Al Soviet Supremo, Scepilov ha teso a sua volta l'ennesimo ramoscello d'ulivo al mondo occidentale e particolarmente all'America («è falso il mito secondo il quale non ci possono essere rapporti tra America e Russia. Abbiamo molti interessi comuni»); ha soprattutto chiesto e offerto di commerciare, commerciare, commerciare; ma non ha mancato di aggiungere: «Noi non possiamo rinunciare alle leggi fondamentali della lotta di classe. La linea della distensione internazionale deve essere realizzata insieme alla vigilanza per impedire che gli imperialisti ostacolino il nostro cammino pacifico». Classisti anche loro, internazionalisti anche loro, come se il mercante ultimo venuto sul mercato dicesse ai concorrenti: «Siamo tutti bravi borghesi, nulla ci vieta e tutto ci impone di commerciare, ma se mi date lo sgambetto, spingerò i vostri operai a scioperare finché non vi deciderete ad accogliermi nel vostro nobile consesso; io sono pacifista e distensivo, ma sono disposto (ne ho anzi il dovere) a servirmi della... lotta di classe altrui per difendere i miei affari». E così si tira avanti e la classe operaia smarrite segue.
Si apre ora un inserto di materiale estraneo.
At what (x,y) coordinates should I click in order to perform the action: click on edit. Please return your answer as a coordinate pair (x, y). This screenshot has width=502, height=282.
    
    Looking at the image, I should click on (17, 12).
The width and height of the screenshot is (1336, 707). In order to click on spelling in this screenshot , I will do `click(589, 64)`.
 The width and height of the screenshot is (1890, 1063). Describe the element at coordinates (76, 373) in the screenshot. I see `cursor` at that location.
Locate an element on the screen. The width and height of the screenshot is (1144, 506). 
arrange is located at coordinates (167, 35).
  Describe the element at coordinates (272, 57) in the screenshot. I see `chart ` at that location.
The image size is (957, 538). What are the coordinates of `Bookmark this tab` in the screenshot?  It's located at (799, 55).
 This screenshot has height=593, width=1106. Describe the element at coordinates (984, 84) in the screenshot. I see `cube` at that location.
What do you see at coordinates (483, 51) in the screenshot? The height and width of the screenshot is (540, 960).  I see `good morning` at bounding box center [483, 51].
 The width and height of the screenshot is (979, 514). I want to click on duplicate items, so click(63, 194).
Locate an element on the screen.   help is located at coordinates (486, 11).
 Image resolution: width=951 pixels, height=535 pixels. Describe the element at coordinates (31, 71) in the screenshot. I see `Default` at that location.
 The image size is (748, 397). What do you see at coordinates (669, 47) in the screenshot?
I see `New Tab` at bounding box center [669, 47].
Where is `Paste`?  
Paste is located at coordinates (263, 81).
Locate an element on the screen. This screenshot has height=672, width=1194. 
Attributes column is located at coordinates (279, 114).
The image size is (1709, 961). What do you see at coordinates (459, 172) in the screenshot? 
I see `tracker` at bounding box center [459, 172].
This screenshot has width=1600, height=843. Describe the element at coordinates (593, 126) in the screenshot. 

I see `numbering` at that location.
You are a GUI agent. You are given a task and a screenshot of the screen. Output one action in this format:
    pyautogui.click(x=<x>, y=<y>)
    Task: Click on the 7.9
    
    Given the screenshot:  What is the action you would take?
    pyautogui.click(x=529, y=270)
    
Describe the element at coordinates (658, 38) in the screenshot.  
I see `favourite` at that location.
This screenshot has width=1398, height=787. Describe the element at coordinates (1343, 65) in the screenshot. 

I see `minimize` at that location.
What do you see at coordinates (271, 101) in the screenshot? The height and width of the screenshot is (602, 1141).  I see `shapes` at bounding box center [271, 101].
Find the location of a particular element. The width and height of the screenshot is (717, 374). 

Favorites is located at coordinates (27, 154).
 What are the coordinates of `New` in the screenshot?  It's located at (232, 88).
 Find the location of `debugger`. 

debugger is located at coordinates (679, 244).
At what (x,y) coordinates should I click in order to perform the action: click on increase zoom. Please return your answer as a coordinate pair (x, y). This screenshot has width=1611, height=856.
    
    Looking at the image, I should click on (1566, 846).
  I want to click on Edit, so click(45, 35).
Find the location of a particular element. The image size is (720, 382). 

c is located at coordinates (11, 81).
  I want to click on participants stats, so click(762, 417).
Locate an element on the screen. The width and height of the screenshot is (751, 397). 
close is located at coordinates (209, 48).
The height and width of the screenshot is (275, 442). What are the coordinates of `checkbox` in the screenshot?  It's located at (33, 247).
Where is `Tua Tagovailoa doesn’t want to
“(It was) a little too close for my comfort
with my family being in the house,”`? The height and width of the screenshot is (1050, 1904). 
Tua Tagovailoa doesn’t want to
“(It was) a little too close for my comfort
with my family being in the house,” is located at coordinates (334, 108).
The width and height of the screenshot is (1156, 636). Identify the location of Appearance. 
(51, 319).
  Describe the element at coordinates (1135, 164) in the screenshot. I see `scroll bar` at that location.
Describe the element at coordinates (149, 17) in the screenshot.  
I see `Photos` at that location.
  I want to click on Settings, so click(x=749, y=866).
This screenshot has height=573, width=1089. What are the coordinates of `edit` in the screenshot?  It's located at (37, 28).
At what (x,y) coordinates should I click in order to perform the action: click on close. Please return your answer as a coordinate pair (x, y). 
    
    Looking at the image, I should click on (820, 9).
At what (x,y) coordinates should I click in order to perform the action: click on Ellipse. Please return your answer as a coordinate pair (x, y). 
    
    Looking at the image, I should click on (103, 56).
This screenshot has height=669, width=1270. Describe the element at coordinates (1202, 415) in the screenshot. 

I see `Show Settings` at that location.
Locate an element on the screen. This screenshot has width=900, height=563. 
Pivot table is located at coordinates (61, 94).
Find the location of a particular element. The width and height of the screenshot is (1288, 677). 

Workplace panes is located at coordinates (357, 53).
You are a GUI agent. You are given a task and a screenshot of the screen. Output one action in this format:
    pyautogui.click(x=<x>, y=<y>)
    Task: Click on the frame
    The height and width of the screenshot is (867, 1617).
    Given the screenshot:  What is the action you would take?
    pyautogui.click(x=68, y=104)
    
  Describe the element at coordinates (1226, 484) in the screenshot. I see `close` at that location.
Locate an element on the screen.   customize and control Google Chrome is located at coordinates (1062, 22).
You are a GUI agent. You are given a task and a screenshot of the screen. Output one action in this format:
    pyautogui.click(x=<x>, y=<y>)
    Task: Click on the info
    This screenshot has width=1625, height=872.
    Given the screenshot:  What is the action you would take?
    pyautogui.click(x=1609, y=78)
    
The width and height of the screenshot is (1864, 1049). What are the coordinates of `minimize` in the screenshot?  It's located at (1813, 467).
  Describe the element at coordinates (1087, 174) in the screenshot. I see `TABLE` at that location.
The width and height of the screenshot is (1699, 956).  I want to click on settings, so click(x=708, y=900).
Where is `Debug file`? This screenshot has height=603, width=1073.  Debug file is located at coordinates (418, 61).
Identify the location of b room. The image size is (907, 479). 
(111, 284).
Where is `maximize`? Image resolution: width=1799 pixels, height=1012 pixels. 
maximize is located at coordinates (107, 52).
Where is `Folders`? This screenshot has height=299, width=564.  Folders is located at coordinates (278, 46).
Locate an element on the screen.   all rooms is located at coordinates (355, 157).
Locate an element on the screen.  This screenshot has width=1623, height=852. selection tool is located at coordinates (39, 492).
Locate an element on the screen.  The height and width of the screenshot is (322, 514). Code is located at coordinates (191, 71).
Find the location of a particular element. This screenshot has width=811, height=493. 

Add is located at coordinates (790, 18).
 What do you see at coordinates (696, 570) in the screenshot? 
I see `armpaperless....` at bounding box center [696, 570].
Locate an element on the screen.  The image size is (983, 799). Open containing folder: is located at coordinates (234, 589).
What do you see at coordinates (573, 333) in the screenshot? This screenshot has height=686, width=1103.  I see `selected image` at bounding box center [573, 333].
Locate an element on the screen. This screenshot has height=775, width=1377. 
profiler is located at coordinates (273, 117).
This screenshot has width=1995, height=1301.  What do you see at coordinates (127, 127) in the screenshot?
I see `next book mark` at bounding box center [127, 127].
Di fronte a questa offensiva convergente che il mondo borghese lancia alla classe lavoratrice per strapparle di mano le armi ideologiche e piegarle alle esigenze del proprio vocabolario demagogico non sarà mai abbastanza tenace e rabbiosa la controffensiva dei rivoluzionari, non sarà mai abbastanza ripetuto che fra borghesia e proletariato non esiste terreno neutro e comune, che fra democrazia e conquista del potere ed opera della classe operaia non v'è conciliazione possibile, che classismo ed internazionalismo non hanno senso (o hanno senso dichiaratamente borghese) fuori dal riconoscimento della dittatura del proletariato, senza attenuazioni, senza infingimenti.